Copy the records from the start through the line containing "The width and", swapping "Screen dimensions" for "Display size" and changing nothing else. Omit the pictures.
------------------------
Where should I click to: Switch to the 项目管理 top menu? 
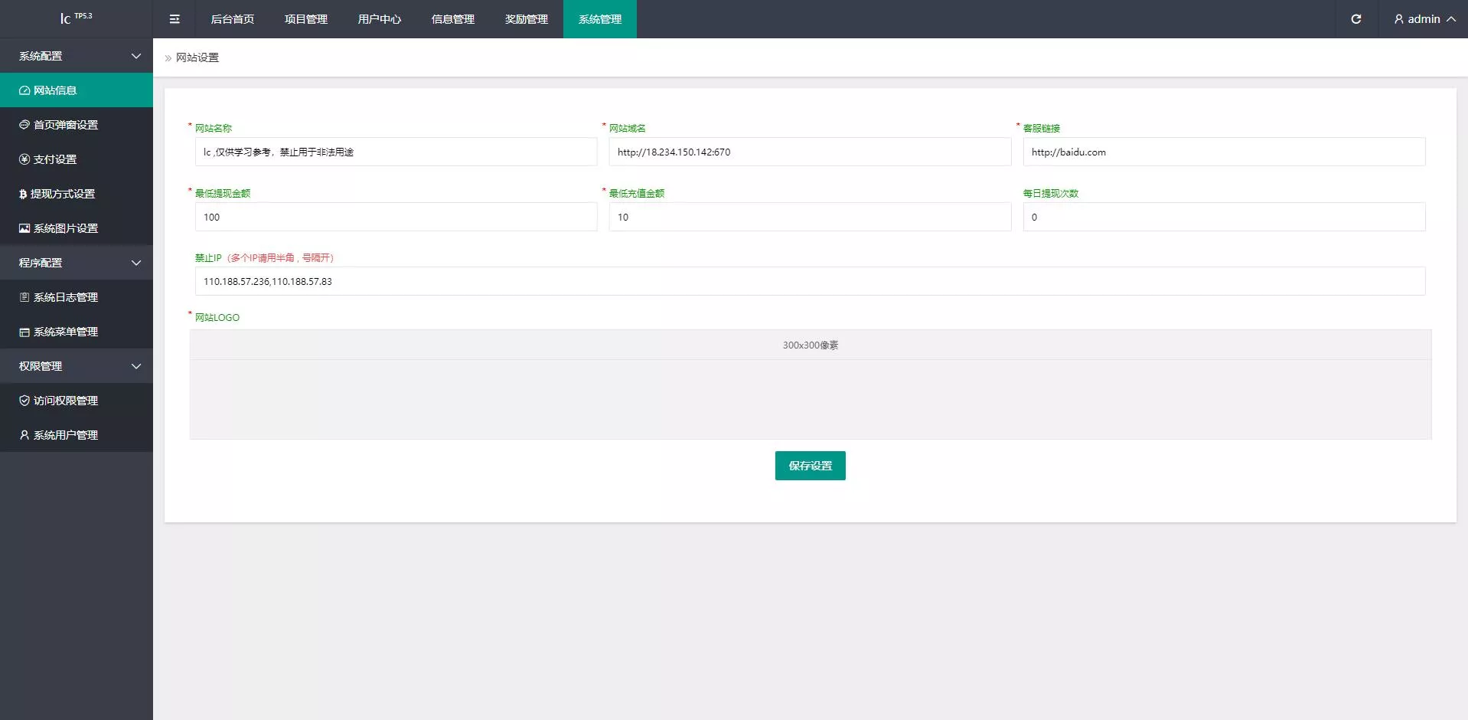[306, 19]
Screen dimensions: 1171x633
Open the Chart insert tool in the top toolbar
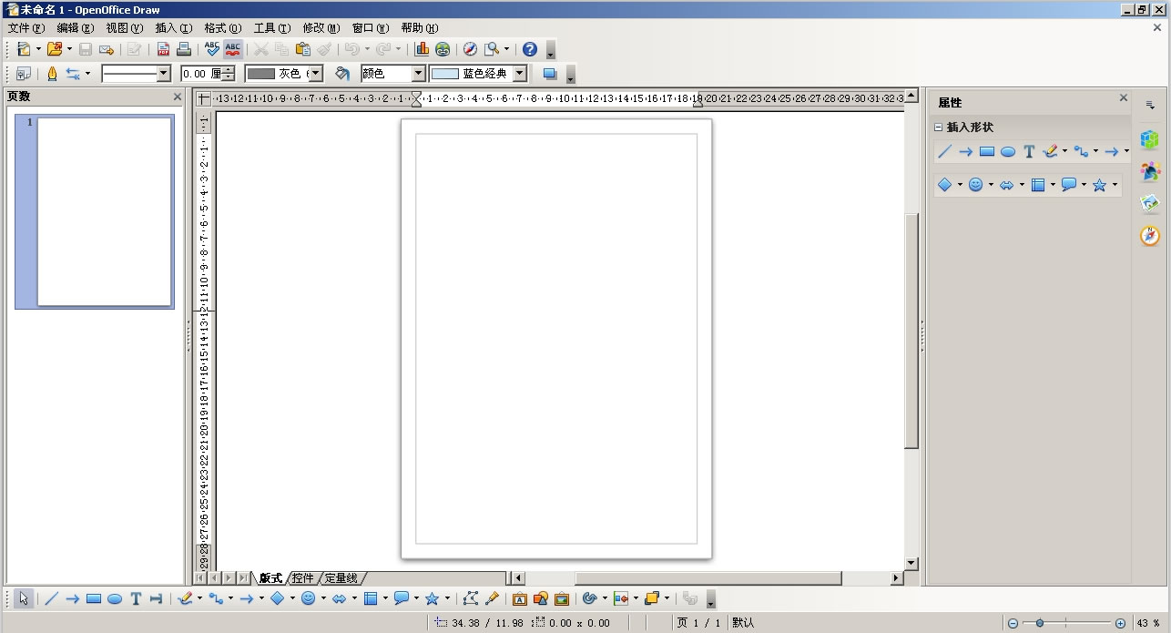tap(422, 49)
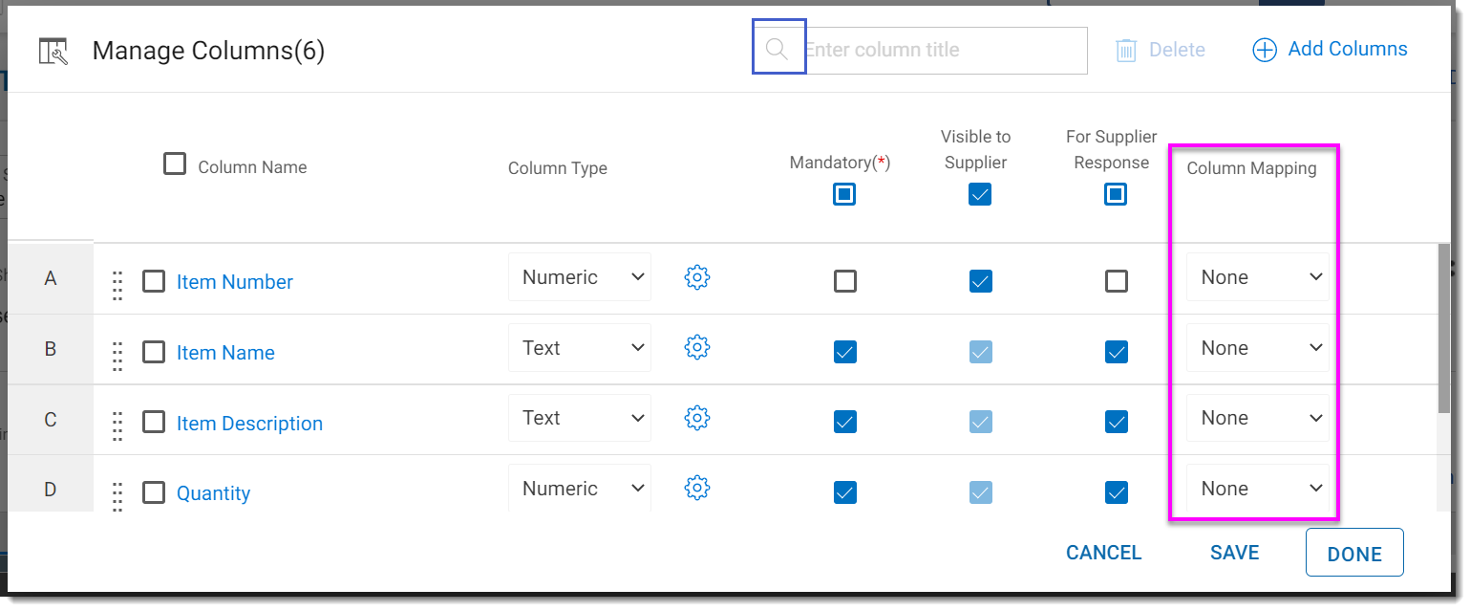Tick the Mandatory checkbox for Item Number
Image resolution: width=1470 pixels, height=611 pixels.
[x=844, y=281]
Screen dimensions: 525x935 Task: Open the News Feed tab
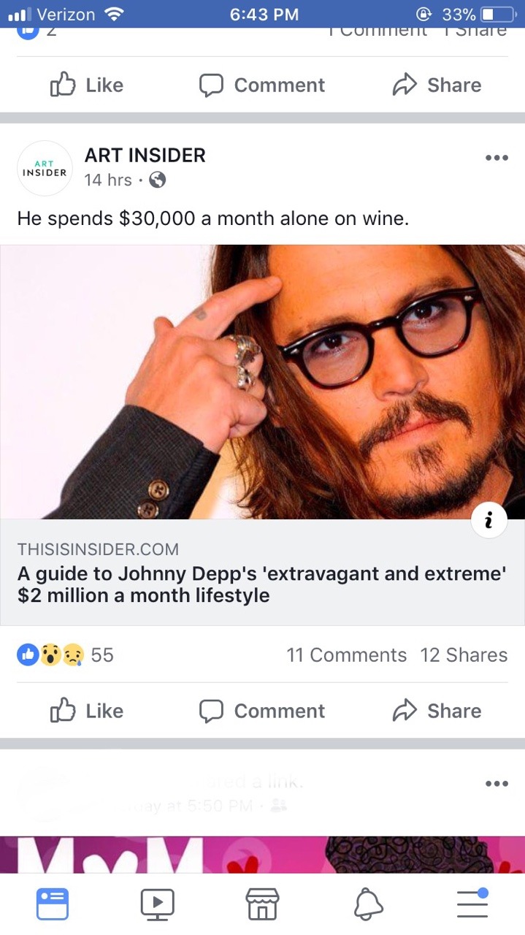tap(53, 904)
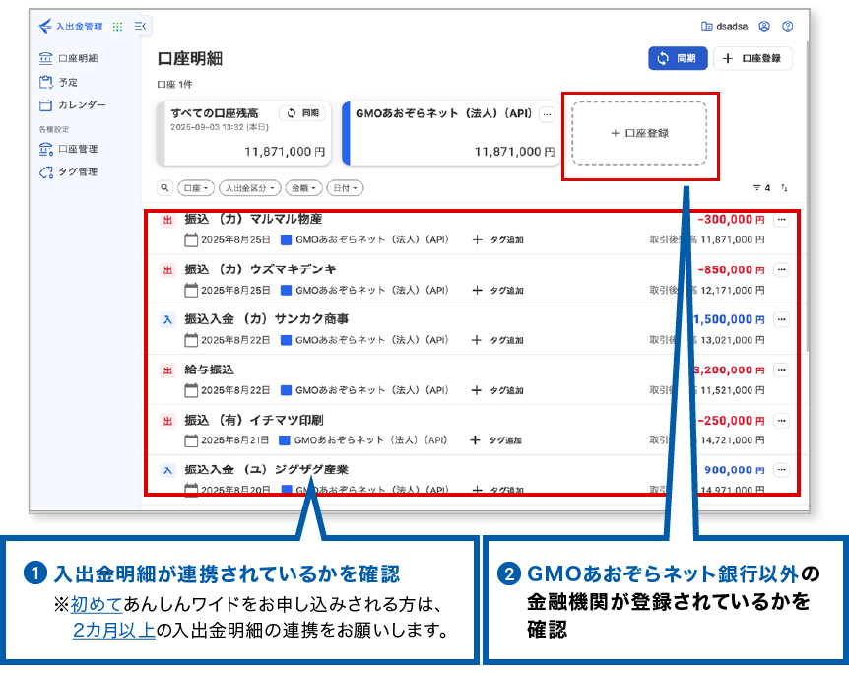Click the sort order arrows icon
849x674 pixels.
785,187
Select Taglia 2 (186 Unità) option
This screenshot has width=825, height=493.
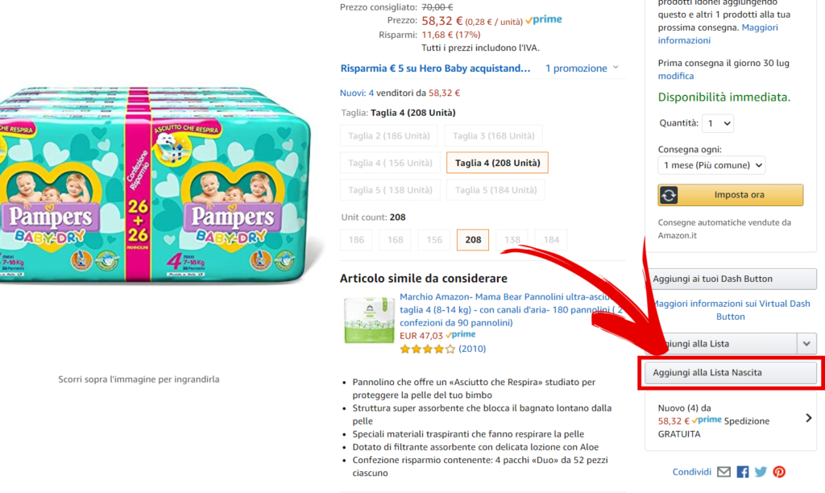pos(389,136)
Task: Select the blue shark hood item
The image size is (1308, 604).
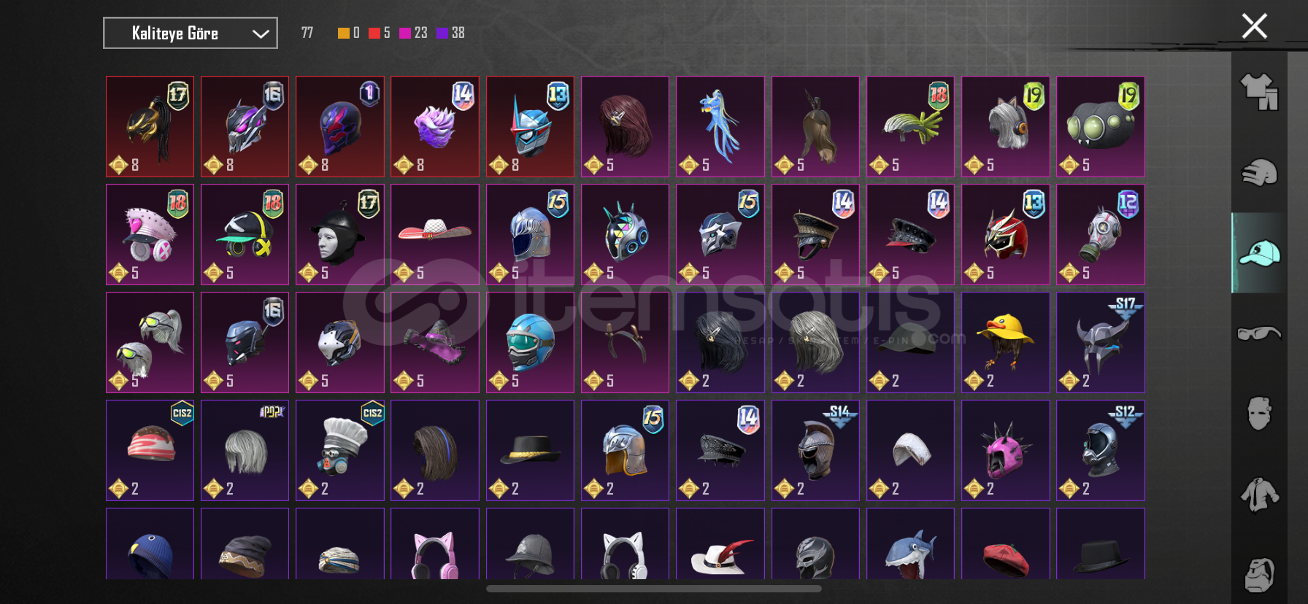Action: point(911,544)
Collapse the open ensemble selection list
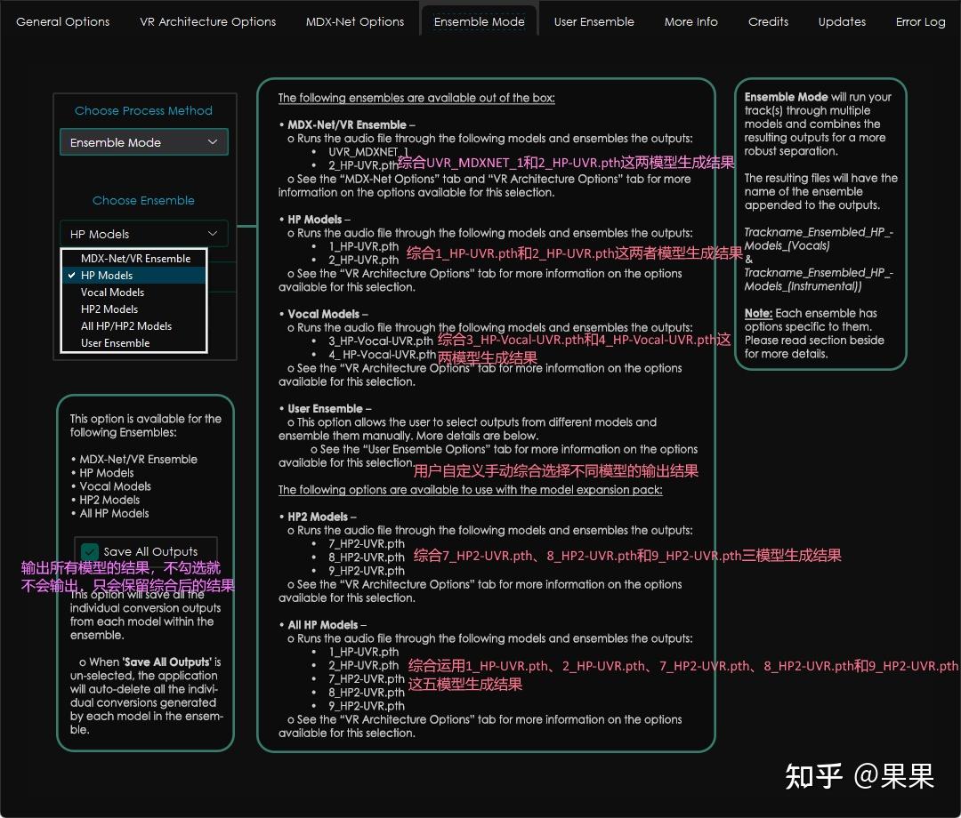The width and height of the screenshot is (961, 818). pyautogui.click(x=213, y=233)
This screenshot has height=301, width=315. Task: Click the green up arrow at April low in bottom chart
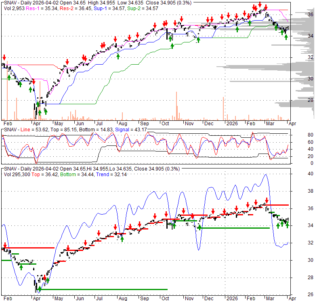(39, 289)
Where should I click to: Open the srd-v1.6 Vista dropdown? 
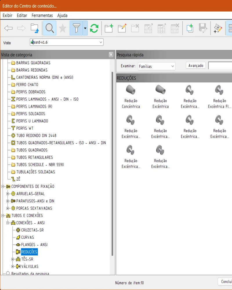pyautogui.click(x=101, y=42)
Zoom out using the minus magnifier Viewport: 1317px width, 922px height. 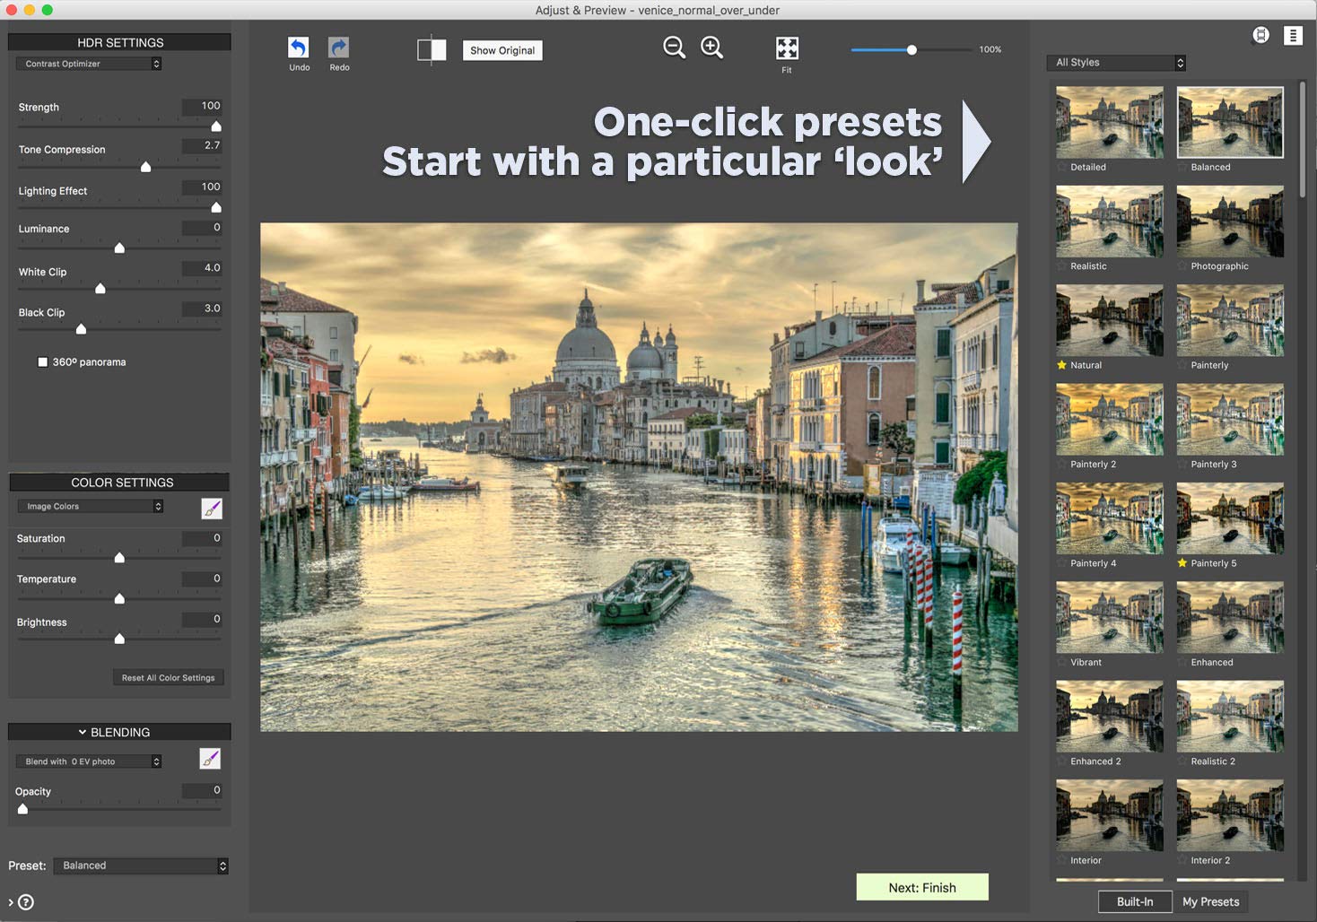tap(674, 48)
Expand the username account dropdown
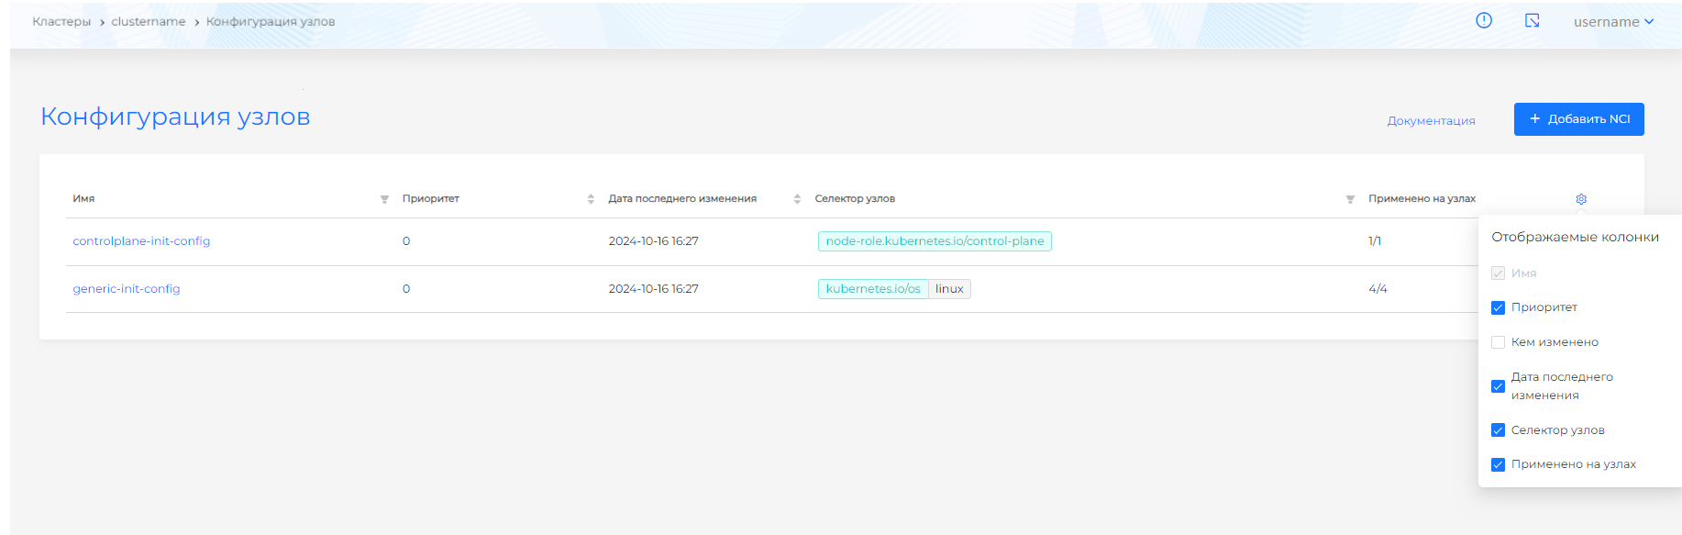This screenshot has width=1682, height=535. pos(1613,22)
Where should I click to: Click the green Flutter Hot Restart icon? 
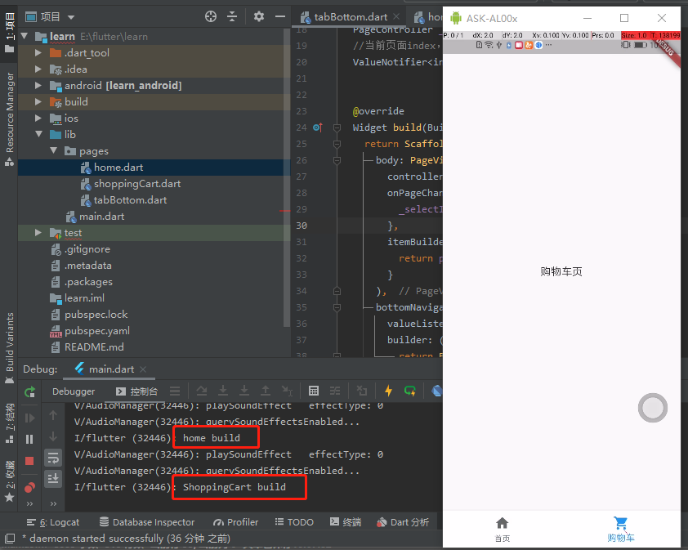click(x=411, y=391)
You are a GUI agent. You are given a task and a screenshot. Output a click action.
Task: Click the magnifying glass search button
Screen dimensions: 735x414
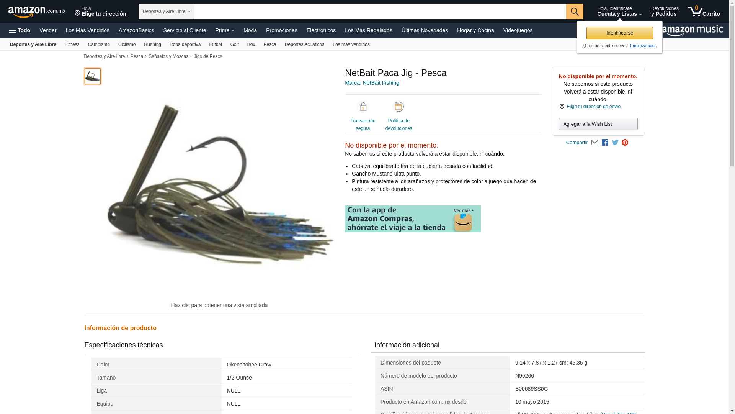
------------------------
**Solution to the exercise:**
Where should I click to: Switch to the 项目管理 top menu? 
[306, 19]
Display size: 1171x633
Open the Chart insert tool in the top toolbar
tap(422, 49)
Tick the Mandatory checkbox for Item Number
Image resolution: width=1470 pixels, height=611 pixels.
[x=844, y=281]
Display size: 525x935 Task: Open the News Feed tab
tap(53, 904)
Click the sort order arrows icon
849x674 pixels.
785,187
Select Taglia 2 (186 Unità) option
This screenshot has width=825, height=493.
pos(389,136)
Task: Select the blue shark hood item
The image size is (1308, 604).
Action: point(911,544)
Collapse the open ensemble selection list
The width and height of the screenshot is (961, 818). pyautogui.click(x=213, y=233)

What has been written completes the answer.